Putin, who has been accused of assassinating Russian journalists and whose control of the Russian media is nearly absolute, held a press conference after the G20 where he implied on camera that the Kremlin held sway over the White House.
"We didn't meddle, just ask Trump," Putin told reporters. When one pointed out that the White House still hadn't released any proof one way or the other, Putin laughed and replied: "We'll talk to the White House and tell them to fix that."
Russian media began celebrating the meeting before it even ended. Anchors remarked on its length, deciding a two-hour meeting meant that Putin must be Trump's favorite world leader, as tabloids declared it "historic." A Russian body language expert told Russia's Komsomolskaya Pravda that Putin "controlled the situation and decided its tone," and called the meeting "a psychological victory for the Russian president." Another tabloid said the lengthy meeting showed Trump had become a "pragmatist."
In refusing to hold his own press conference, Trump allowed Putin's words - and the overall Russian narrative - to linger unchallenged until Sunday morning, when he tweeted that he "strongly pressed President Putin twice about Russian meddling in our election. He vehemently denied it."
"I've already given my opinion," Trump wrote. "We negotiated a ceasefire in parts of Syria which will save lives. Now it is time to move forward in working constructively with Russia!"
On Russia's terms
Bundesregierung FacebookBut many experts have noted that the ceasefire deal, too, was negotiated on Russia's terms.
"The cease-fire acknowledges and formalizes Russia's ascendancy in Syria, and Assad's remaining in power post-ISIS," said Glenn Carle, a CIA veteran. "This is a policy one can debate; but the decision gives the appearance of having earned something for the US, when in fact it does Moscow's work, at Moscow's behest."
Trump added on Sunday morning that he and Putin "discussed forming an impenetrable Cyber Security unit so that election hacking, & many other negative things, will be guarded."
That plan, too, has been met with incredulity. "This is like giving the alarm code to the guys who just burglarized your home. Just makes it easier for them next time," tweeted Democratic Rep. Eric Swalwell.
Broadly, Putin has shown that he understands the workings of diplomacy to a greater degree than Trump, and "at least understands what messages he needs to send, even if they're false or manipulated," Finklestein said. And the biggest takeaway from the meeting, according to information warfare expert Molly McKew, is that the US and Russia "will mutually agree not to meddle with each other."
In that sense, Trump helped to validate "a longstanding Kremlin lie that unrest in Russia is due to US interference, rather than discontent with Russia's stagnant economy and shrinking personal freedoms," McKew said.

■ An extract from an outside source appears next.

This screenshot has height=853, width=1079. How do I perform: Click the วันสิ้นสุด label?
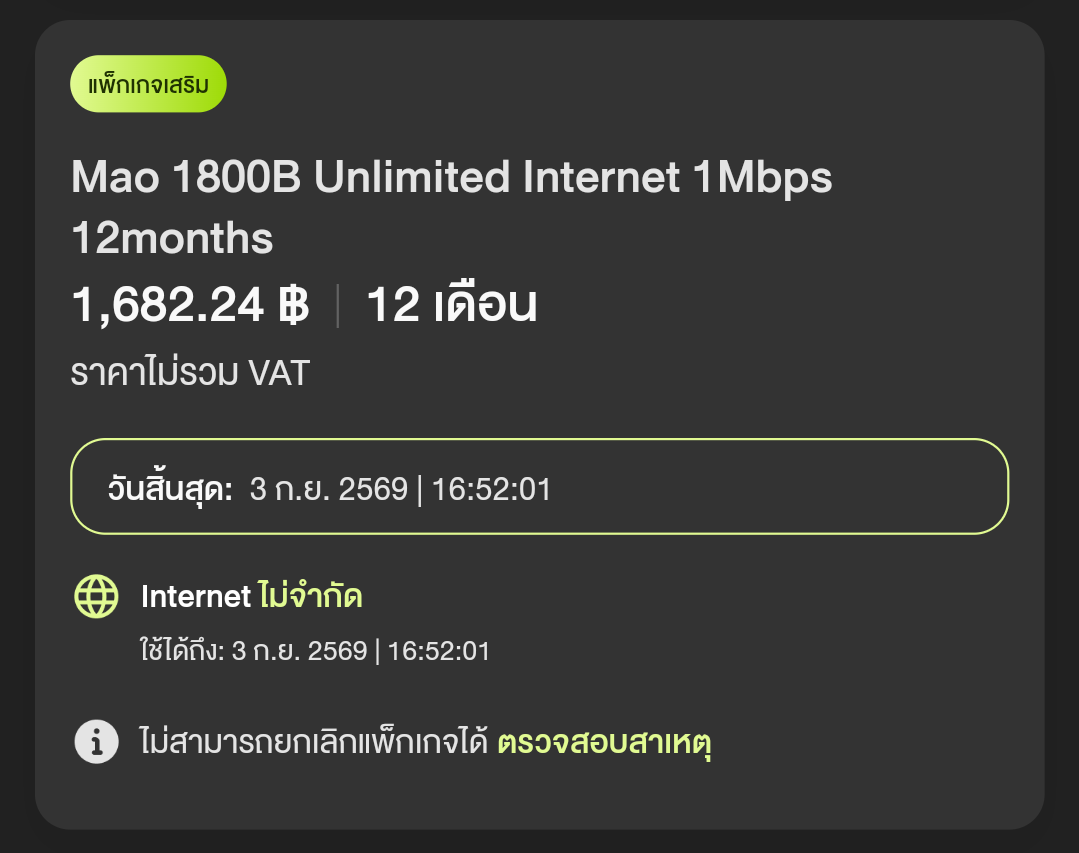pos(170,489)
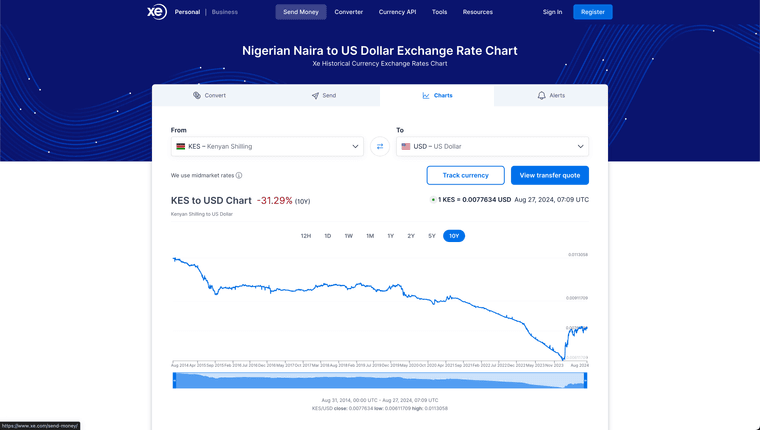Open the Converter menu item
760x430 pixels.
[x=349, y=12]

Trump's Sunday morning tweets calling on the US and Russia to move forward were all but an acknowledgment that Moscow will not face consequences for its election meddling in the US and abroad.

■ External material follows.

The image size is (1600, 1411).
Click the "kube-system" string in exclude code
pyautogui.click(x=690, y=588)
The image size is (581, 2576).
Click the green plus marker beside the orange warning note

Putin, who is deeply distrustful of global institutions, may actually have gone further in establishing common ground with western European leaders at the G20 than Trump did: The Russian leader reaffirmed his commitment to the Paris climate accords - an agreement the US pulled out of in May - at the summit, where the US was left isolated on issues ranging from climate to trade.
"Near term, it's a 'win' for Putin, in that his meeting with Trump was by far the best the American president had at the G20," said Bremmer, of Eurasia Group. "For two countries that are active antagonists, that's saying something."
"Trump personally wants to do a 'reset' with Putin, the opinion of American allies, the media, and congress be damned," Bremmer added. "But ultimately he's going to be severely constrained not only by that opinion, but the reality of the investigations coming down the pike. And that's going to ultimately make US-Russia relations much worse."